■ **What the task asks**
Transcribe these records exactly, dropping every picture.

■ **Data**
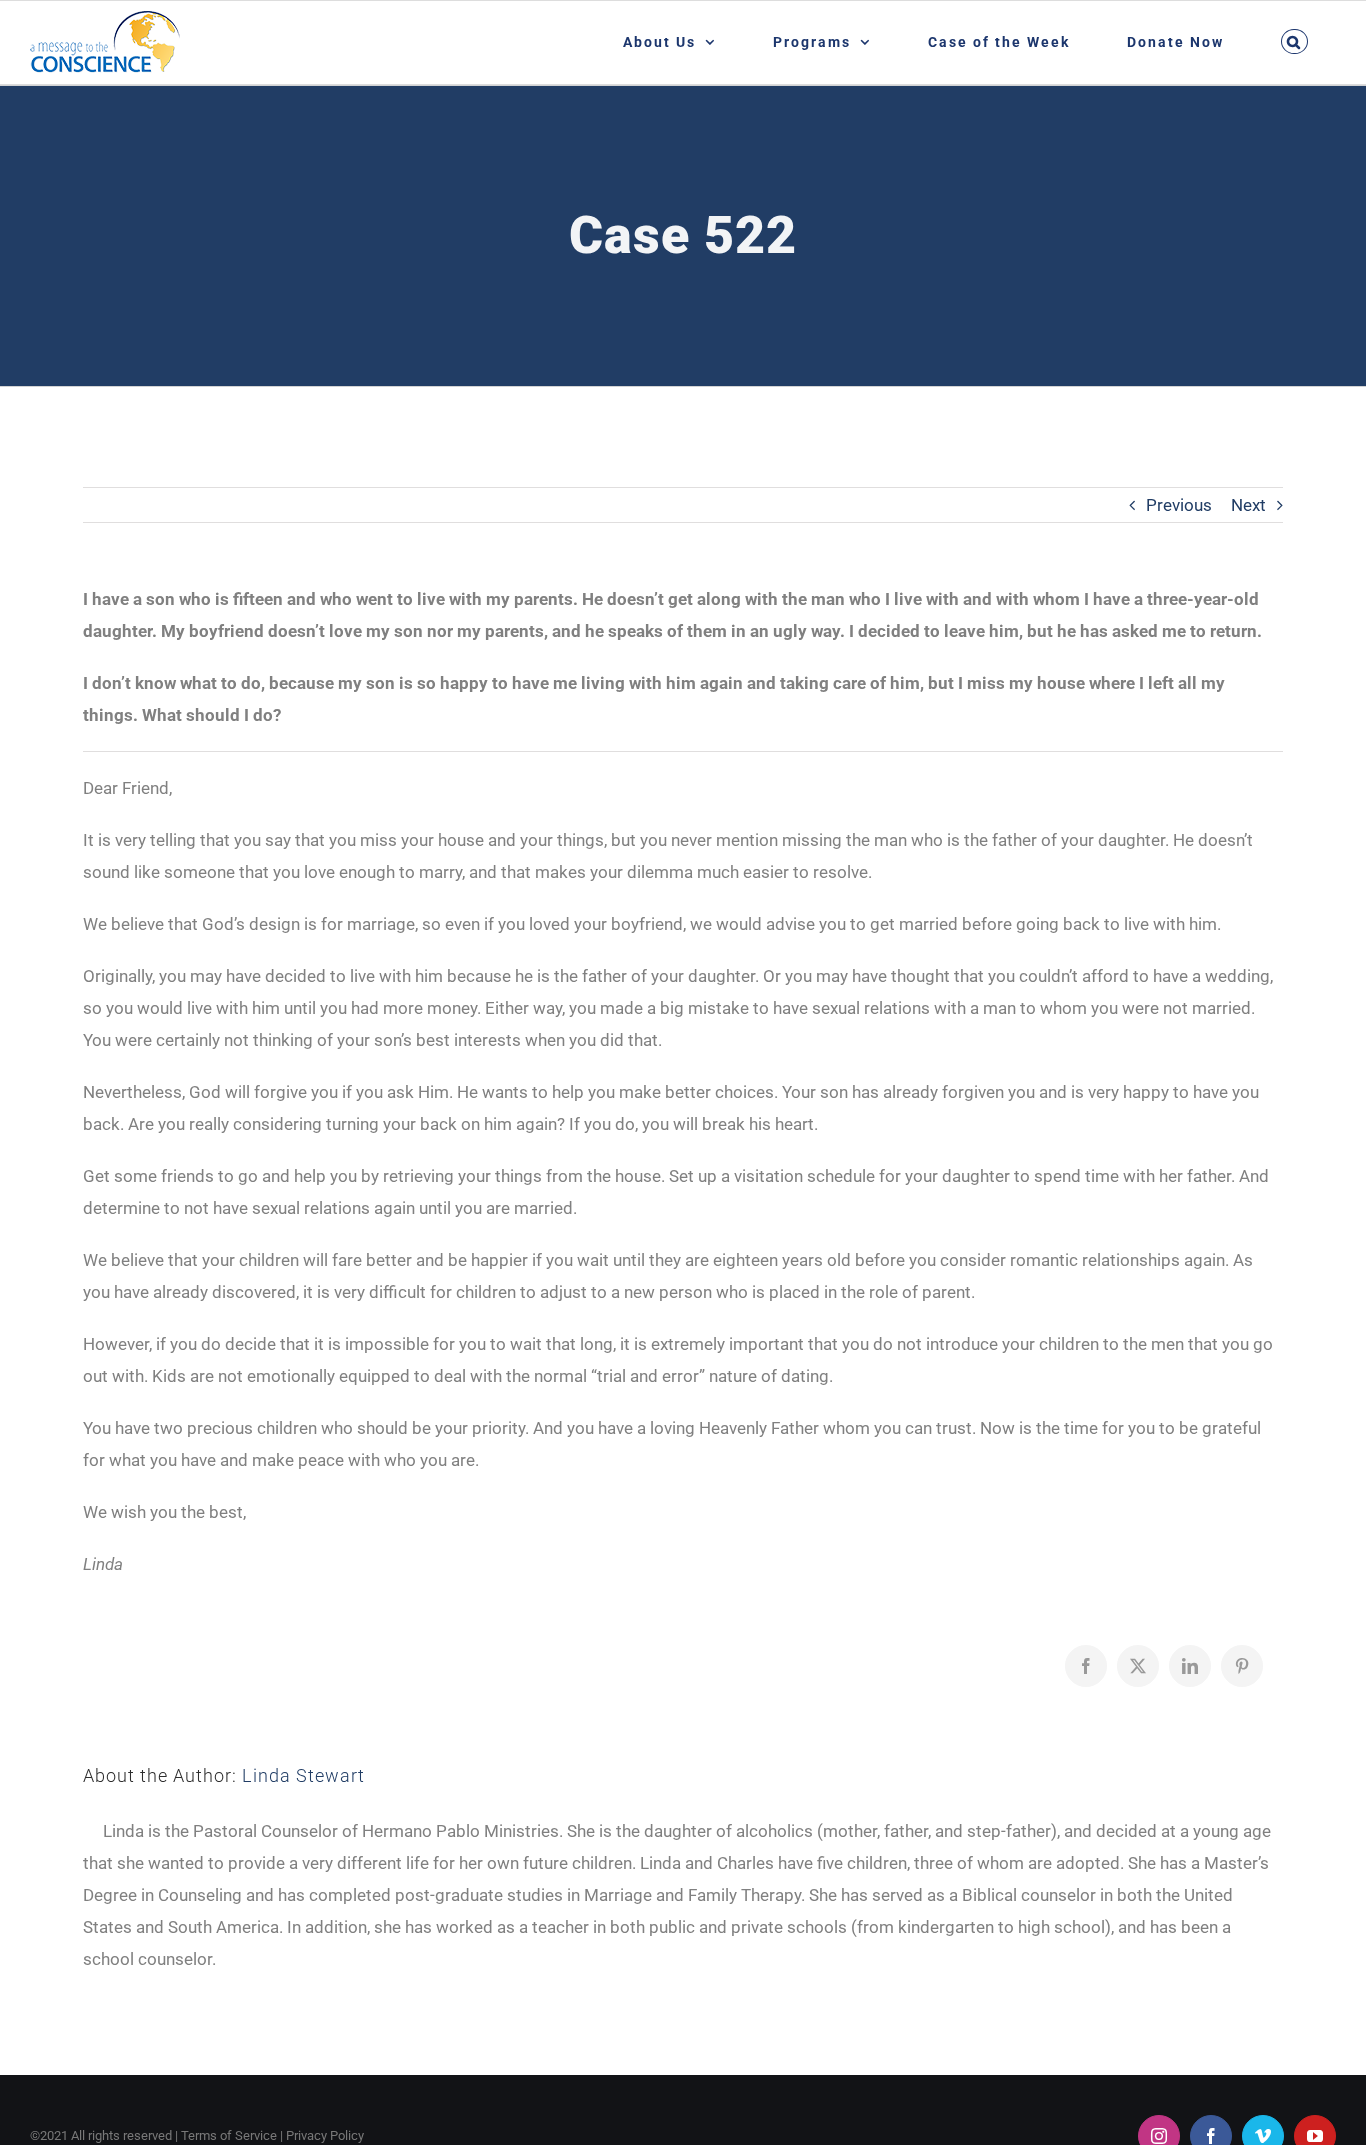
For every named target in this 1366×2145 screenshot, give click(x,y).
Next (1248, 505)
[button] (1294, 41)
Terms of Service (229, 2135)
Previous (1179, 505)
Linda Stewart (303, 1775)
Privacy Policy (325, 2135)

■ **Response to this task**
For every named target in this 1366×2145 screenshot, give click(x,y).
Next (1248, 505)
[button] (1294, 41)
Terms of Service (229, 2135)
Previous (1179, 505)
Linda Stewart (303, 1775)
Privacy Policy (325, 2135)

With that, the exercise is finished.